Spock begins his cursory analysis of the Vietnam War with the Soc Rel bestseller On aggression by Konrad Lorenz. With Lorenz's help, he traces aggression in animals from ring doves to humans, while asking the question. "Are we better or worse than animals?" (The animals, of course are unavailable for comment.) Vietnam is reduced to displacement of aggression- we are an aggressive people who project aggression onto minority religions and races, here the Vietnamese. Such a reductionism view explores the racism of the war, but not the economics.

In the introduction to his section on sex roles, Spock says that he is afraid of losing his female supporters because of his views on sex rotes. He is right to be afraid. His argument, that men and women are temperamentally different and should adopt different social roles, nostalgically echoes Don Juan, Uncle Tom, and white supremacist paternalizing.

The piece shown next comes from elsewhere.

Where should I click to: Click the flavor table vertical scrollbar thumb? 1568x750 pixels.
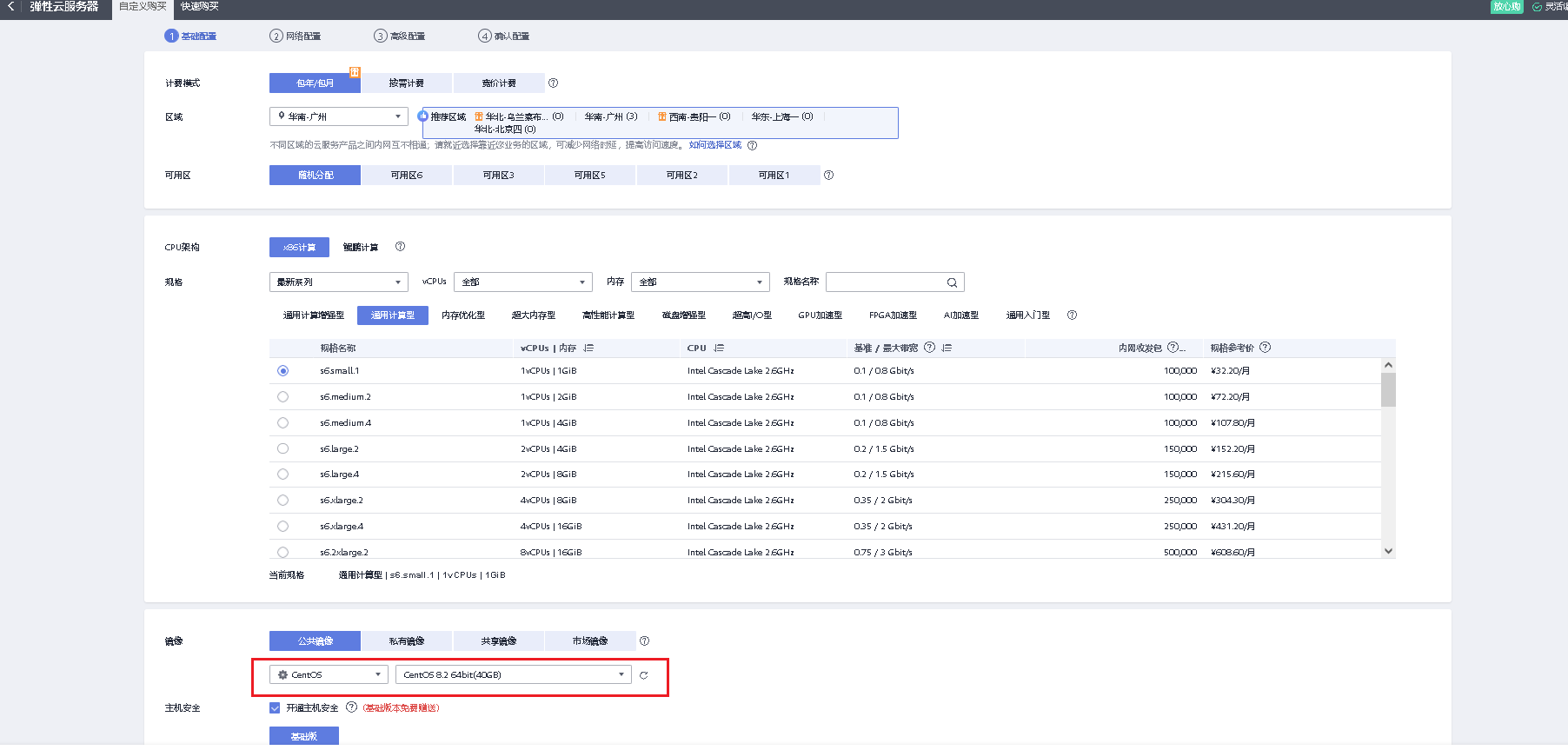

Spock says, "I believe women are designed in their deepest instants to get more pleasure out of life when they are not aggressive. To put it another way. I think that when women are encouraged to be competitive too many of them become disagreeable." He thinks problems arise between the sexes when temperamental differences are not kept clear. Since women are more passive than men, the feminist movement will make women unhappy by making them unnaturally aggressive and competitive.

PUBLICITY about Decent and Indecent has centered on the liberal Spock's "reactionary" views on obscenity. He thinks television, movies, and books which brutalize sex, display immorality and violence are destructive to society because. "they assault the carefully constructed inhibitions and sublimations of sexuality and violence that are normal for all human beings and that are essential in the foundation of civilization."

Old Doc Spock seems to imply that it is necessary for us all to be neurotic. He considers the Supreme Court's guidelines on obscenity- works appealing to prurience and utterly lacking in social significance- too limited to curb pornography and media violence effectively.

Spock's solution is that judges and juries be given the power to ban works which they find shocking or revolting so that children, his primary concern, will learn healthier attitudes toward sex and learn to sublimate aggression. Spock's faith in the judicial system, bolstered by his acquittal of conspiracy to encourage draft resistance, probably prompted the idea to make judges and juries art critics.

With the power to ban shocking and revolting works, the courts would become enforcers of middle class art standards. Schools, fearing the new court power, would be even more timorous in exposing children to art and literature dealing with sex. ("The Wizard of Oz- there's a dirty old man.")

Obscenity puts dirty thoughts in little minds. Spock wants children to grow up with liberal, healthy attitudes toward sex, but his call for law and order, would, as Mayor Daley said, preserve disorder.